■ What the task asks
Substitute "Select" for "Open" everywhere it occurs in the records below, change nothing else, and leave the pictures out of your output.

>> START

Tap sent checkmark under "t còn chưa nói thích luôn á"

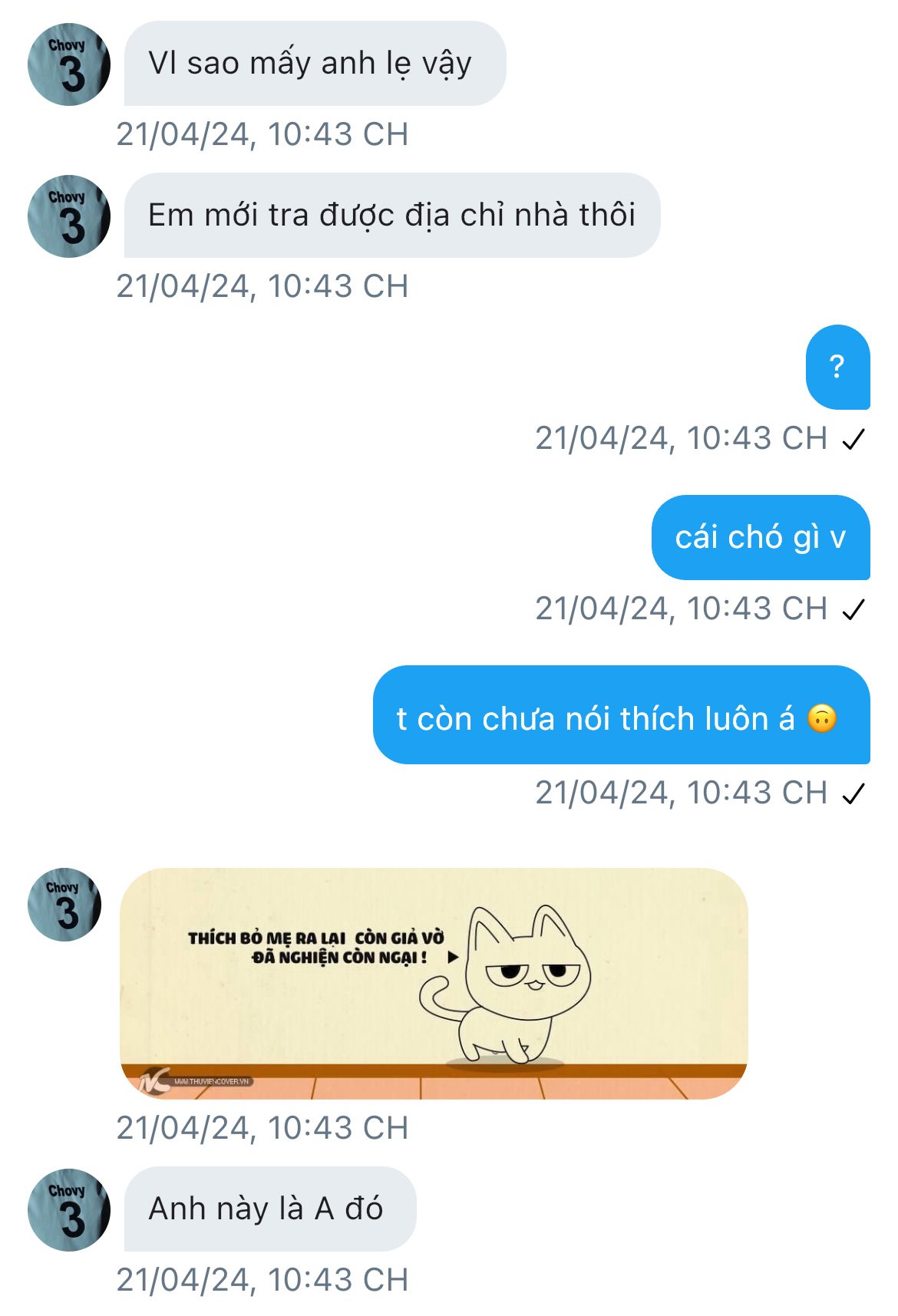(x=853, y=793)
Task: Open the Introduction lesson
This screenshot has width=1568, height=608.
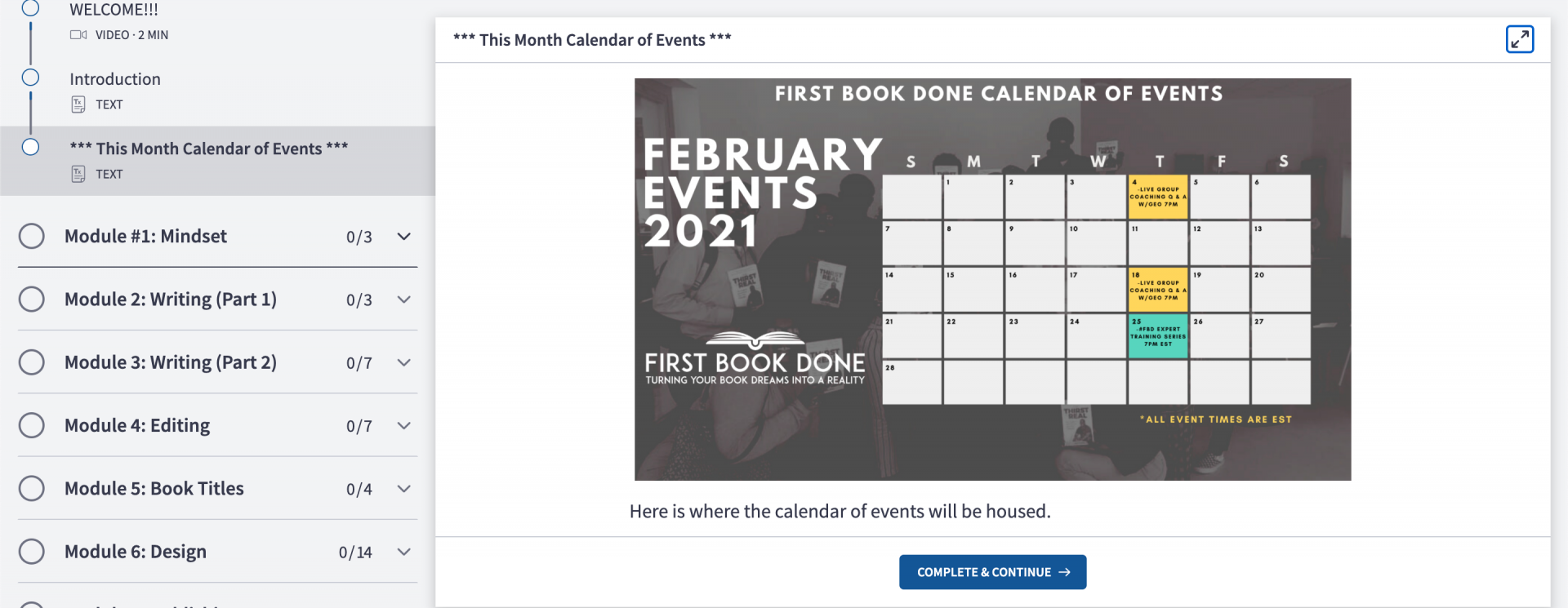Action: [x=115, y=79]
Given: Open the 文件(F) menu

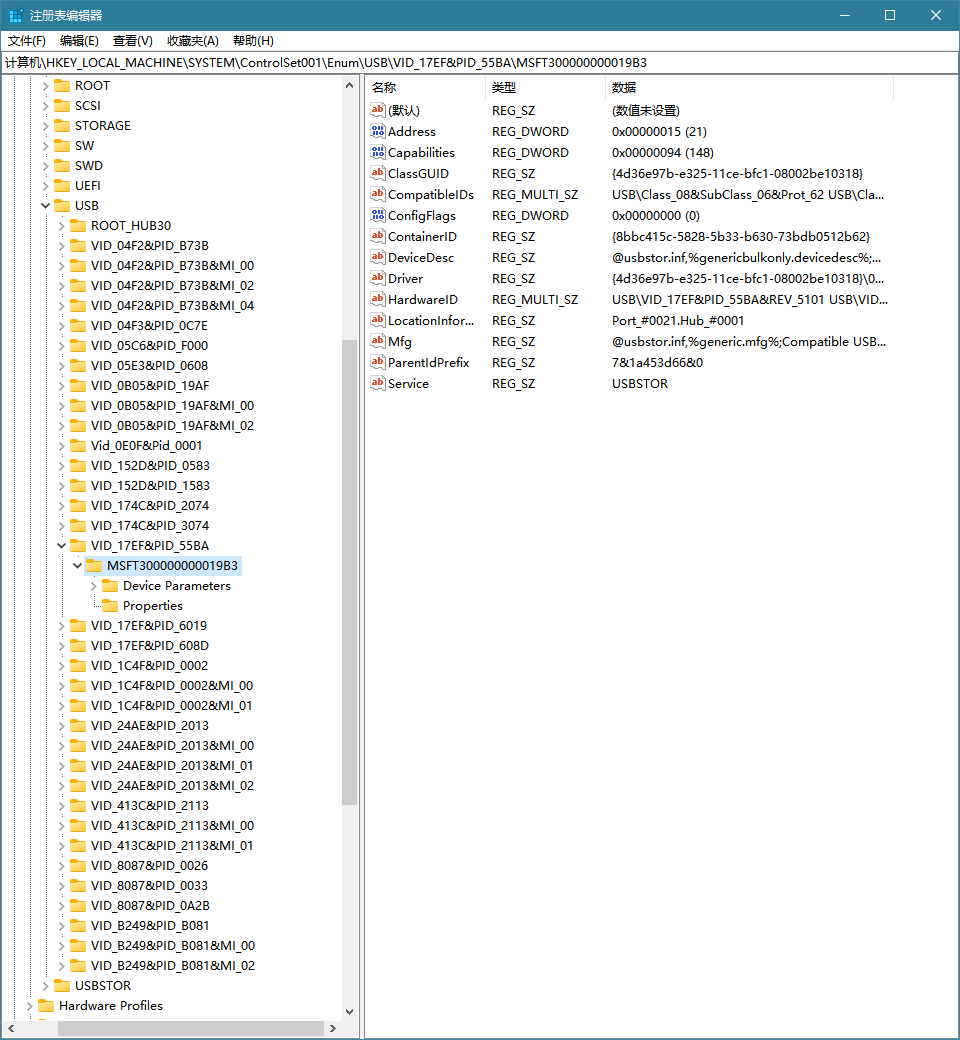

>> END

■ Solution to the exercise
Tap sent checkmark under "t còn chưa nói thích luôn á"

(x=853, y=793)
Task: Select the Introduction lesson
This screenshot has width=1568, height=608.
Action: [x=115, y=79]
Given: Select the 文件(F) menu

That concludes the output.